Leasing traslativo: una recente ordinanza della Corte di Cassazione

Si segnala la recente ordinanza della Cassazione (meritevole di integrale lettura), secondo cui, in tema di leasing traslativo, per il caso di risoluzione del contratto per inadempimento dell'utilizzatore, è valida ed efficace:

  1. sia la clausola che attribuisca al concedente il diritto al pagamento dei canoni scaduti e di quelli futuri attualizzati al momento della risoluzione;
  2. sia quella che gli attribuisca la facoltà di determinare unilateralmente il valore del bene oggetto del contratto al fine di detrarlo, previa eventuale vendita dello stesso, dal credito vantato verso l’utilizzatore.

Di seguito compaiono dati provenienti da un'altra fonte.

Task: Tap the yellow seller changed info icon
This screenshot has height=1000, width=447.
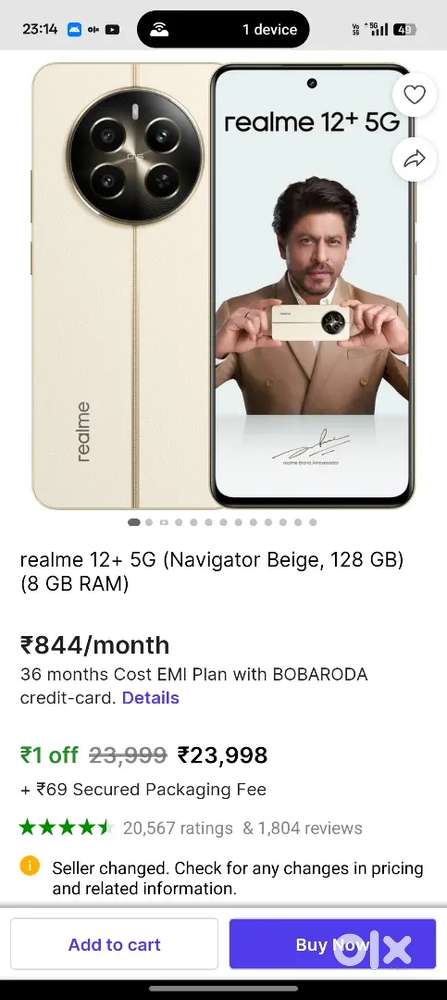Action: point(29,865)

Questa clausola (cd. patto di deduzione) deve peraltro essere interpretata ed eseguita secondo correttezza e buona fede, cosicché, nell'ipotesi in cui, al momento dell'esazione del credito risarcitorio o restitutorio, il bene non sia stato ancora venduto, il concedente dovrà portarne in diffalco il valore commerciale, palesando il criterio adottato per individuarne il valore equo di mercato in caso di contestazione della stima da parte dell'utilizzatore, che avrà l'onere di provarne l'erroneità, mentre, nella contraria ipotesi in cui il bene sia stato già rivenduto, oggetto del diffalco sarà il ricavato della vendita, salva la riduzione del risarcimento, ai sensi dell'art.1227, comma 2, c.c., nel caso di vendita a prezzo vile per negligenza del concedente;

  1. in tema di penale nel leasing traslativo,  la Corte ha stabilito che il criterio da adottare per valutare l'eccessività del quantum previsto da una clausola penale consiste nello stabilire se, per effetto di essa, la parte non inadempiente possa conseguire un vantaggio addirittura superiore a quello che le sarebbe derivato dalla puntuale esecuzione del contratto.

La sentenza si pone quindi nel solco delle Sezioni Unite del gennaio scorso (2061/2021).